#### [Try it]
Reproduce all of the records exactly.

#### [Stored data]
_ _ _ _ _ _ _
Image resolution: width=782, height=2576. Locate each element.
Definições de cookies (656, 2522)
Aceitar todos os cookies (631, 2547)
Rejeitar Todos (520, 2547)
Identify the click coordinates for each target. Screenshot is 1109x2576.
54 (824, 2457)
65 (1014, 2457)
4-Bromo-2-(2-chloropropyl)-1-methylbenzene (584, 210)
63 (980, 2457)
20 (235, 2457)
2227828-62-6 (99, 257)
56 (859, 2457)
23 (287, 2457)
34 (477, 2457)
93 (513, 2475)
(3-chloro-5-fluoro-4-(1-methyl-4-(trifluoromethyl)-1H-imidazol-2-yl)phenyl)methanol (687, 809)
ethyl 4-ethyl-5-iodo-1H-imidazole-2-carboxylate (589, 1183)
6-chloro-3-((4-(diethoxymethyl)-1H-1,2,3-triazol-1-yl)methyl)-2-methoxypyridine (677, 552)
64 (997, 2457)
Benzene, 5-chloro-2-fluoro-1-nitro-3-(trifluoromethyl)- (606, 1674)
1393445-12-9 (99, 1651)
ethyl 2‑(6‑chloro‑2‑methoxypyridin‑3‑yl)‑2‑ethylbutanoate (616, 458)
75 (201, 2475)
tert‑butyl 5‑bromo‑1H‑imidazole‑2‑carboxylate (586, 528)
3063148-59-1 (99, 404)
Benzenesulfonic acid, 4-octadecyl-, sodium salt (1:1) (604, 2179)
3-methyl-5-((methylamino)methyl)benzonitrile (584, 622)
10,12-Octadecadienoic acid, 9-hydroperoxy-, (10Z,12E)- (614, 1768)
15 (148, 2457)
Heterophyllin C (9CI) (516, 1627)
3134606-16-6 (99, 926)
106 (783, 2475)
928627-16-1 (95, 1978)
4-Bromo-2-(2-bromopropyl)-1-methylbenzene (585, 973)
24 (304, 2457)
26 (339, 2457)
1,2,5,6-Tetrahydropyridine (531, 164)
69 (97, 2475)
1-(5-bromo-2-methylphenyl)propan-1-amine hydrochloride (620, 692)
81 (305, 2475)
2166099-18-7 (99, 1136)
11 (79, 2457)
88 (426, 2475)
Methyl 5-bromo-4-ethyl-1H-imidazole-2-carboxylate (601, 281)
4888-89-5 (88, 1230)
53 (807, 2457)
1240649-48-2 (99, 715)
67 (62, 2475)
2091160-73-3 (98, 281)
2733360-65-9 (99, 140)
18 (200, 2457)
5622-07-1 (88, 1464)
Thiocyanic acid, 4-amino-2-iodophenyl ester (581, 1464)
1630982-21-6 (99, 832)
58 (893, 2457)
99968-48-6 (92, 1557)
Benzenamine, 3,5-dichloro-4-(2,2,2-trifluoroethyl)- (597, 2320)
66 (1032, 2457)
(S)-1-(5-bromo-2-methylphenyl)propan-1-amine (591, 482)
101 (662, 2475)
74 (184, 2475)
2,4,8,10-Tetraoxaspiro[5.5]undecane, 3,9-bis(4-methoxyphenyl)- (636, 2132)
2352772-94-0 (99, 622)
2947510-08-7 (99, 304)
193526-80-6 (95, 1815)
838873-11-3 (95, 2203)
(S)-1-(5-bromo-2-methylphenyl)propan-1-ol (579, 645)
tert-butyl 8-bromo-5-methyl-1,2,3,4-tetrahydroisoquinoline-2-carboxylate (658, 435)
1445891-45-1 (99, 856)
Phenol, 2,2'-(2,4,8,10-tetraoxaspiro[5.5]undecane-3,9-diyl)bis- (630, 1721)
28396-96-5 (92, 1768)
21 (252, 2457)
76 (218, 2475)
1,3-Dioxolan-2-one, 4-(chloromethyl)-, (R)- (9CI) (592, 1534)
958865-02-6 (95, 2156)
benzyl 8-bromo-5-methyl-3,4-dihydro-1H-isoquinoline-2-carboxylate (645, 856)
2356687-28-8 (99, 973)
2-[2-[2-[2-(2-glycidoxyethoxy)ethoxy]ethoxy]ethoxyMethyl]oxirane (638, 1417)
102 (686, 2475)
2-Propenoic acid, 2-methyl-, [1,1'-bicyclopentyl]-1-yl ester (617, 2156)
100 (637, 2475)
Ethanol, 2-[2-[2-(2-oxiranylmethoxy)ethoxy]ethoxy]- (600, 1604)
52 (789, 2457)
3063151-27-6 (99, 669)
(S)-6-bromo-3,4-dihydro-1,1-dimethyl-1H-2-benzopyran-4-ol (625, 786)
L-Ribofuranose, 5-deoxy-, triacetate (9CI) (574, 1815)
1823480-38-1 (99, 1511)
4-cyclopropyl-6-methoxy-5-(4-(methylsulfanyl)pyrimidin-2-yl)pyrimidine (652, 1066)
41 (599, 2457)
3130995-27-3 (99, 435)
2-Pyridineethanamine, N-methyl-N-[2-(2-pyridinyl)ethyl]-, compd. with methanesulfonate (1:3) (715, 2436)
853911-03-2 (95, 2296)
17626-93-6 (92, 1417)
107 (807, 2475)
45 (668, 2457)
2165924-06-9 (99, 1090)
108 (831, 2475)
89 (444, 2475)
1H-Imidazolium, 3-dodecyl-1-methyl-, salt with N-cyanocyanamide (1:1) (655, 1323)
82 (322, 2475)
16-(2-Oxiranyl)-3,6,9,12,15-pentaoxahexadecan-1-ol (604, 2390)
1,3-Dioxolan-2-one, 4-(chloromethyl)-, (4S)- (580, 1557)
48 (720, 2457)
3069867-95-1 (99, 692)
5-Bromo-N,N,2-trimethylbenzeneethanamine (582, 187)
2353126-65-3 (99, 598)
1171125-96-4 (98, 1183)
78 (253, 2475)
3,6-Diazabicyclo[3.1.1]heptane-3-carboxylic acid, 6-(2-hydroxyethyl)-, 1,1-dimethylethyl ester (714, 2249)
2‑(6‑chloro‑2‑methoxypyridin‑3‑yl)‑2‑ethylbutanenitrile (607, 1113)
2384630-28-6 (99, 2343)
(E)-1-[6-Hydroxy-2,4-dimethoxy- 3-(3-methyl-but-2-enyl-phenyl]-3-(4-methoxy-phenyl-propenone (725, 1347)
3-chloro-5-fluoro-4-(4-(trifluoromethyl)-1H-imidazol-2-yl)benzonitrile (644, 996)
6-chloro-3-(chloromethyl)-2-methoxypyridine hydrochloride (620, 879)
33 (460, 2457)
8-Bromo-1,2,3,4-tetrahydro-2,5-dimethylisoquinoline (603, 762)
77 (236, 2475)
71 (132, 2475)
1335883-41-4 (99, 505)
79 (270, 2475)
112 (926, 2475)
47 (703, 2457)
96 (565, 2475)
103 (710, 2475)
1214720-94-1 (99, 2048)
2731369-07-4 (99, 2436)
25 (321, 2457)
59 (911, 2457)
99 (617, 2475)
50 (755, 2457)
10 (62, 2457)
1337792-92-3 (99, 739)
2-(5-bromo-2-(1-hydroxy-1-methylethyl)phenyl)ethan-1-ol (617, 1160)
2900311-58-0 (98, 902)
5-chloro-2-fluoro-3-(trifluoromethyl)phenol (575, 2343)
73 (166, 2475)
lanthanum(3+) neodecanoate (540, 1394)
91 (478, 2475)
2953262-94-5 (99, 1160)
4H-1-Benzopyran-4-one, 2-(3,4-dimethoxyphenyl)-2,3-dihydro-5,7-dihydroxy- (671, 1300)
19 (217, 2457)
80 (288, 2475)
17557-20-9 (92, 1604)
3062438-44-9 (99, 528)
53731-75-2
_ _ _ _ _ _ _
#### [Finished exercise]
Image resolution: width=782, height=2576. Locate each element.
Definições de cookies (656, 2522)
Aceitar todos os cookies (631, 2547)
Rejeitar Todos (520, 2547)
Identify the click coordinates for each target. Screenshot is 1109x2576.
54 (824, 2457)
65 (1014, 2457)
4-Bromo-2-(2-chloropropyl)-1-methylbenzene (584, 210)
63 (980, 2457)
20 (235, 2457)
2227828-62-6 (99, 257)
56 (859, 2457)
23 (287, 2457)
34 (477, 2457)
93 (513, 2475)
(3-chloro-5-fluoro-4-(1-methyl-4-(trifluoromethyl)-1H-imidazol-2-yl)phenyl)methanol (687, 809)
ethyl 4-ethyl-5-iodo-1H-imidazole-2-carboxylate (589, 1183)
6-chloro-3-((4-(diethoxymethyl)-1H-1,2,3-triazol-1-yl)methyl)-2-methoxypyridine (677, 552)
64 (997, 2457)
Benzene, 5-chloro-2-fluoro-1-nitro-3-(trifluoromethyl)- (606, 1674)
1393445-12-9 (99, 1651)
ethyl 2‑(6‑chloro‑2‑methoxypyridin‑3‑yl)‑2‑ethylbutanoate (616, 458)
75 (201, 2475)
tert‑butyl 5‑bromo‑1H‑imidazole‑2‑carboxylate (586, 528)
3063148-59-1 (99, 404)
Benzenesulfonic acid, 4-octadecyl-, sodium salt (1:1) (604, 2179)
3-methyl-5-((methylamino)methyl)benzonitrile (584, 622)
10,12-Octadecadienoic acid, 9-hydroperoxy-, (10Z,12E)- (614, 1768)
15 (148, 2457)
Heterophyllin C (9CI) (516, 1627)
3134606-16-6 (99, 926)
106 (783, 2475)
928627-16-1 (95, 1978)
4-Bromo-2-(2-bromopropyl)-1-methylbenzene (585, 973)
24 (304, 2457)
26 (339, 2457)
1,2,5,6-Tetrahydropyridine (531, 164)
69 (97, 2475)
1-(5-bromo-2-methylphenyl)propan-1-amine hydrochloride (620, 692)
81 (305, 2475)
2166099-18-7 (99, 1136)
11 (79, 2457)
88 (426, 2475)
Methyl 5-bromo-4-ethyl-1H-imidazole-2-carboxylate (601, 281)
4888-89-5 (88, 1230)
53 (807, 2457)
1240649-48-2 (99, 715)
67 (62, 2475)
2091160-73-3 (98, 281)
2733360-65-9 (99, 140)
18 (200, 2457)
5622-07-1 (88, 1464)
Thiocyanic acid, 4-amino-2-iodophenyl ester (581, 1464)
1630982-21-6 (99, 832)
58 (893, 2457)
99968-48-6 (92, 1557)
Benzenamine, 3,5-dichloro-4-(2,2,2-trifluoroethyl)- (597, 2320)
66 (1032, 2457)
(S)-1-(5-bromo-2-methylphenyl)propan-1-amine (591, 482)
101 (662, 2475)
74 (184, 2475)
2,4,8,10-Tetraoxaspiro[5.5]undecane, 3,9-bis(4-methoxyphenyl)- (636, 2132)
2352772-94-0 (99, 622)
2947510-08-7 (99, 304)
193526-80-6 (95, 1815)
838873-11-3 (95, 2203)
(S)-1-(5-bromo-2-methylphenyl)propan-1-ol (579, 645)
tert-butyl 8-bromo-5-methyl-1,2,3,4-tetrahydroisoquinoline-2-carboxylate (658, 435)
1445891-45-1 (99, 856)
Phenol, 2,2'-(2,4,8,10-tetraoxaspiro[5.5]undecane-3,9-diyl)bis- (630, 1721)
28396-96-5 (92, 1768)
21 (252, 2457)
76 (218, 2475)
1,3-Dioxolan-2-one, 4-(chloromethyl)-, (R)- (9CI) (592, 1534)
958865-02-6 (95, 2156)
benzyl 8-bromo-5-methyl-3,4-dihydro-1H-isoquinoline-2-carboxylate (645, 856)
2356687-28-8 (99, 973)
2-[2-[2-[2-(2-glycidoxyethoxy)ethoxy]ethoxy]ethoxyMethyl]oxirane (638, 1417)
102 (686, 2475)
2-Propenoic acid, 2-methyl-, [1,1'-bicyclopentyl]-1-yl ester (617, 2156)
100 (637, 2475)
Ethanol, 2-[2-[2-(2-oxiranylmethoxy)ethoxy]ethoxy]- (600, 1604)
52 (789, 2457)
3063151-27-6 (99, 669)
(S)-6-bromo-3,4-dihydro-1,1-dimethyl-1H-2-benzopyran-4-ol (625, 786)
L-Ribofuranose, 5-deoxy-, triacetate (9CI) (574, 1815)
1823480-38-1 (99, 1511)
4-cyclopropyl-6-methoxy-5-(4-(methylsulfanyl)pyrimidin-2-yl)pyrimidine (652, 1066)
41 (599, 2457)
3130995-27-3 (99, 435)
2-Pyridineethanamine, N-methyl-N-[2-(2-pyridinyl)ethyl]-, compd. with methanesulfonate (1:3) (715, 2436)
853911-03-2 (95, 2296)
17626-93-6 (92, 1417)
107 (807, 2475)
45 (668, 2457)
2165924-06-9 (99, 1090)
108 (831, 2475)
89 (444, 2475)
1H-Imidazolium, 3-dodecyl-1-methyl-, salt with N-cyanocyanamide (1:1) (655, 1323)
82 (322, 2475)
16-(2-Oxiranyl)-3,6,9,12,15-pentaoxahexadecan-1-ol (604, 2390)
1,3-Dioxolan-2-one, 4-(chloromethyl)-, (4S)- (580, 1557)
48 (720, 2457)
3069867-95-1 (99, 692)
5-Bromo-N,N,2-trimethylbenzeneethanamine (582, 187)
2353126-65-3 (99, 598)
1171125-96-4 (98, 1183)
78 (253, 2475)
3,6-Diazabicyclo[3.1.1]heptane-3-carboxylic acid, 6-(2-hydroxyethyl)-, 1,1-dimethylethyl ester (714, 2249)
2‑(6‑chloro‑2‑methoxypyridin‑3‑yl)‑2‑ethylbutanenitrile (607, 1113)
2384630-28-6 (99, 2343)
(E)-1-[6-Hydroxy-2,4-dimethoxy- 3-(3-methyl-but-2-enyl-phenyl]-3-(4-methoxy-phenyl-propenone (725, 1347)
3-chloro-5-fluoro-4-(4-(trifluoromethyl)-1H-imidazol-2-yl)benzonitrile (644, 996)
6-chloro-3-(chloromethyl)-2-methoxypyridine hydrochloride (620, 879)
33 (460, 2457)
8-Bromo-1,2,3,4-tetrahydro-2,5-dimethylisoquinoline (603, 762)
77 (236, 2475)
71 (132, 2475)
1335883-41-4 (99, 505)
79 (270, 2475)
112 (926, 2475)
47 (703, 2457)
96 (565, 2475)
103 (710, 2475)
1214720-94-1 (99, 2048)
2731369-07-4 (99, 2436)
25 (321, 2457)
59 (911, 2457)
99 (617, 2475)
50 (755, 2457)
10 (62, 2457)
1337792-92-3 (99, 739)
2-(5-bromo-2-(1-hydroxy-1-methylethyl)phenyl)ethan-1-ol (617, 1160)
2900311-58-0 (98, 902)
5-chloro-2-fluoro-3-(trifluoromethyl)phenol (575, 2343)
73 (166, 2475)
lanthanum(3+) neodecanoate (540, 1394)
91 (478, 2475)
2953262-94-5 (99, 1160)
4H-1-Benzopyran-4-one, 2-(3,4-dimethoxyphenyl)-2,3-dihydro-5,7-dihydroxy- (671, 1300)
19 (217, 2457)
80 (288, 2475)
17557-20-9 (92, 1604)
3062438-44-9 (99, 528)
53731-75-2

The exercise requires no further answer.